*Required action*. If a line of the records contains the string "screenshot", copy it out.

*Entries supplied*.
┄┄┄┄┄┄
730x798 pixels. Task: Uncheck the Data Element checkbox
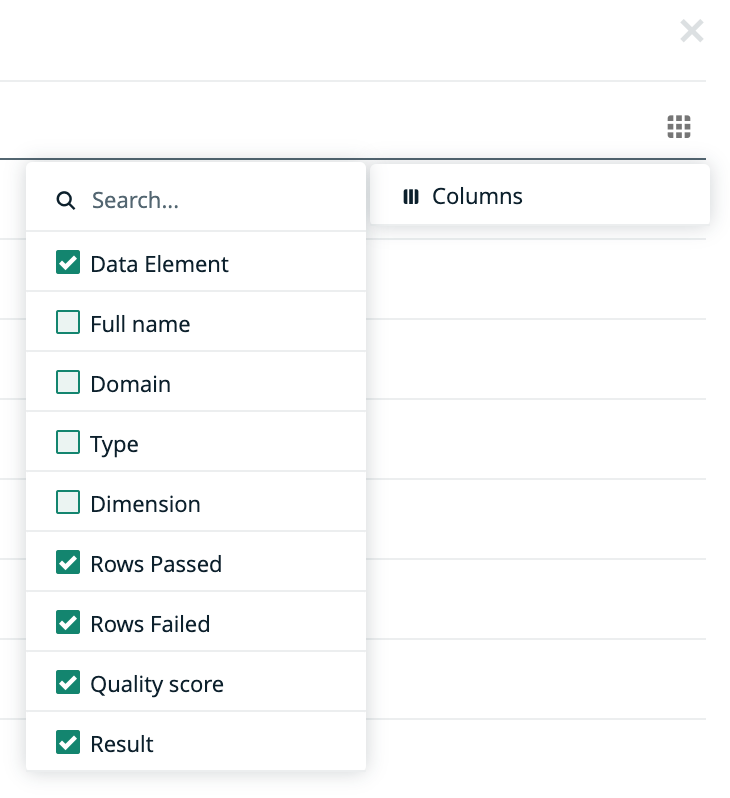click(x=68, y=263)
┄┄┄┄┄┄
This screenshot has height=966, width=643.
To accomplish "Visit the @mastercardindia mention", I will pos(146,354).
┄┄┄┄┄┄
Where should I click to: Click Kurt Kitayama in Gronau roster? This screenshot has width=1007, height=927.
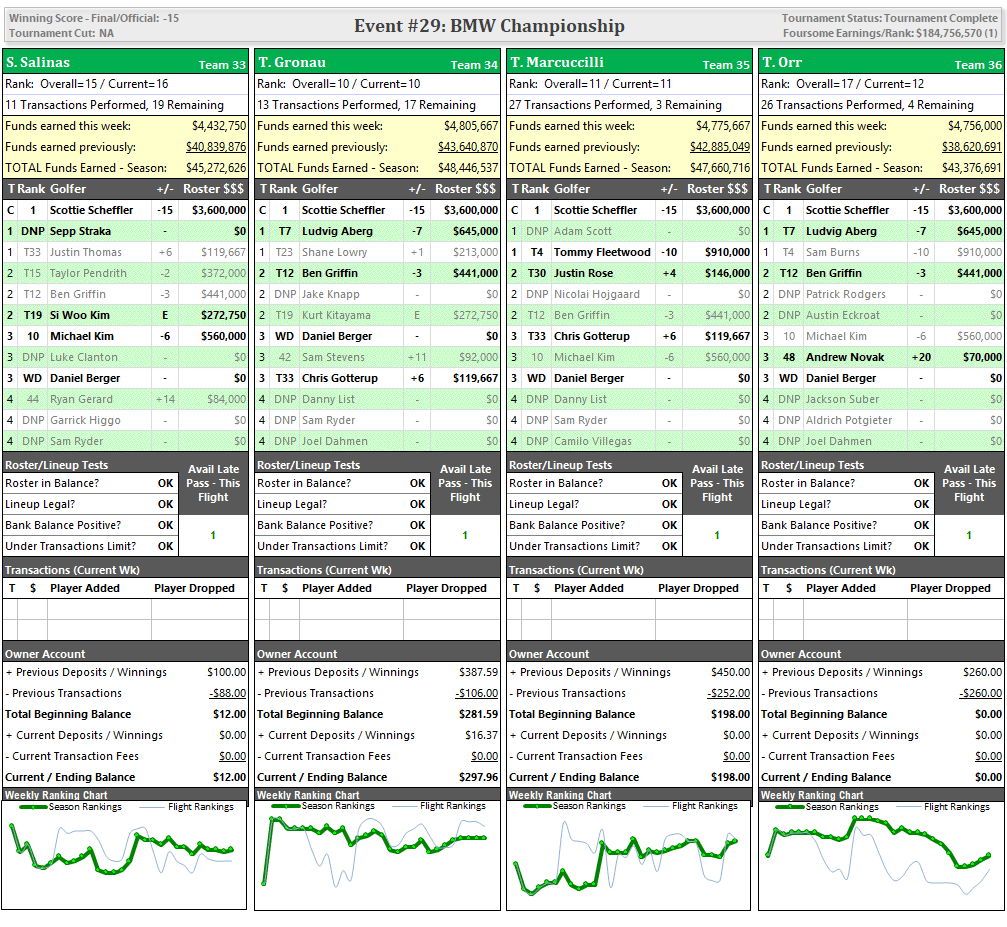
┄┄┄┄┄┄
*Answer to this exercise*.
This screenshot has height=966, width=643.
Where should I click to: Click Kurt Kitayama in Gronau roster? This screenshot has width=1007, height=927.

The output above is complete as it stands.